--- Start of Records supplied ---

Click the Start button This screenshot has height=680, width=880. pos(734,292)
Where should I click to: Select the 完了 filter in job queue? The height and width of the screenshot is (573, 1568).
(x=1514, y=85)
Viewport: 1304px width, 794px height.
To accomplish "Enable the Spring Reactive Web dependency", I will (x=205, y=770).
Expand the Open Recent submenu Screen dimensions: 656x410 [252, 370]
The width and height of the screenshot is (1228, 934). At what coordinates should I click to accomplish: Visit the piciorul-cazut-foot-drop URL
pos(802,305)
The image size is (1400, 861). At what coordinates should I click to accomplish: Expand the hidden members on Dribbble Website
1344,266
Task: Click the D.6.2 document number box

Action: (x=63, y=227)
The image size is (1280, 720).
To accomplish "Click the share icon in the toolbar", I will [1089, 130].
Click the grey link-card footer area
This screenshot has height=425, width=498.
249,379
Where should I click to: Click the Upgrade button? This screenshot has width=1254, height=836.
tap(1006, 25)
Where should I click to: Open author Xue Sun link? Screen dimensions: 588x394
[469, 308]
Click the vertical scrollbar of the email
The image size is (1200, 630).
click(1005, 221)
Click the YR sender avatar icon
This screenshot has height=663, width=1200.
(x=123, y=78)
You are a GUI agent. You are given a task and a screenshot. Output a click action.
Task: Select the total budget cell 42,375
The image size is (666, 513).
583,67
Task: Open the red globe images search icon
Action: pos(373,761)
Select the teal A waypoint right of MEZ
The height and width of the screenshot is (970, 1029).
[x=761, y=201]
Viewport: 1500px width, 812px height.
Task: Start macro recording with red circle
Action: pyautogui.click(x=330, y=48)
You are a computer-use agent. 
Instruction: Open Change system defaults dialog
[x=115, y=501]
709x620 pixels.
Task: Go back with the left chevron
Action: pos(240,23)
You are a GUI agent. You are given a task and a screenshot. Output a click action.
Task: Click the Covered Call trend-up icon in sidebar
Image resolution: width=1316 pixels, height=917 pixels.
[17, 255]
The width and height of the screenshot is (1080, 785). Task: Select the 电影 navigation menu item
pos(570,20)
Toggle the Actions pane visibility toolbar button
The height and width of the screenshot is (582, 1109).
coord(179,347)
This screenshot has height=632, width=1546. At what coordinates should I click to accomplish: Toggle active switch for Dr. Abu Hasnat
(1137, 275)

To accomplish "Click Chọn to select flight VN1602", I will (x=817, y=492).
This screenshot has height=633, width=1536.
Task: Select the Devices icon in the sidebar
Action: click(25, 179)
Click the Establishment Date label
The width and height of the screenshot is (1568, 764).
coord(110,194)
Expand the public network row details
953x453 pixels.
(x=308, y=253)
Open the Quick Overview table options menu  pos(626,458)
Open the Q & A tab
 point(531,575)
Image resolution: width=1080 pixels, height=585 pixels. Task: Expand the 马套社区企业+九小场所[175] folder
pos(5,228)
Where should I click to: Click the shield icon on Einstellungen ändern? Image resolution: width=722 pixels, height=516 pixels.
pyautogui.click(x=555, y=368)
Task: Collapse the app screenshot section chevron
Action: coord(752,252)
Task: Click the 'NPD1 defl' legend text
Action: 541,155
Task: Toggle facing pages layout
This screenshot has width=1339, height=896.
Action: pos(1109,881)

--- End of Records supplied ---

Short problem>
Reproduce the rows from the line containing "Click the grey link-card footer area" through the line containing "coord(110,194)", both included, changing "Where should I click to" to "Which point should I click to" and leaving all else untouched.

The output>
Click the grey link-card footer area
This screenshot has height=425, width=498.
249,379
Which point should I click to: Click the Upgrade button? This screenshot has width=1254, height=836.
tap(1006, 25)
Which point should I click to: Open author Xue Sun link? Screen dimensions: 588x394
[469, 308]
Click the vertical scrollbar of the email
The image size is (1200, 630).
click(1005, 221)
Click the YR sender avatar icon
This screenshot has height=663, width=1200.
(x=123, y=78)
You are a GUI agent. You are given a task and a screenshot. Output a click action.
Task: Select the total budget cell 42,375
The image size is (666, 513).
583,67
Task: Open the red globe images search icon
Action: pos(373,761)
Select the teal A waypoint right of MEZ
The height and width of the screenshot is (970, 1029).
[x=761, y=201]
Viewport: 1500px width, 812px height.
Task: Start macro recording with red circle
Action: pyautogui.click(x=330, y=48)
You are a computer-use agent. 
Instruction: Open Change system defaults dialog
[x=115, y=501]
709x620 pixels.
Task: Go back with the left chevron
Action: pos(240,23)
You are a GUI agent. You are given a task and a screenshot. Output a click action.
Task: Click the Covered Call trend-up icon in sidebar
Image resolution: width=1316 pixels, height=917 pixels.
[17, 255]
The width and height of the screenshot is (1080, 785). Task: Select the 电影 navigation menu item
pos(570,20)
Toggle the Actions pane visibility toolbar button
The height and width of the screenshot is (582, 1109).
coord(179,347)
This screenshot has height=632, width=1546. At what coordinates should I click to accomplish: Toggle active switch for Dr. Abu Hasnat
(1137, 275)

To accomplish "Click Chọn to select flight VN1602", I will (x=817, y=492).
This screenshot has height=633, width=1536.
Task: Select the Devices icon in the sidebar
Action: click(25, 179)
Click the Establishment Date label
The width and height of the screenshot is (1568, 764).
coord(110,194)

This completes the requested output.